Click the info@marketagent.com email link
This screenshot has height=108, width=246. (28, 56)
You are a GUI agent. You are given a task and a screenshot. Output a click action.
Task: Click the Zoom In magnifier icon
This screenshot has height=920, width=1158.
----
> **Task description**
Once you reach the line that holds "Task: Click the Zoom In magnifier icon", print it and every line after it through the end of the records, word for word.

> **Response area**
Task: Click the Zoom In magnifier icon
This screenshot has height=920, width=1158.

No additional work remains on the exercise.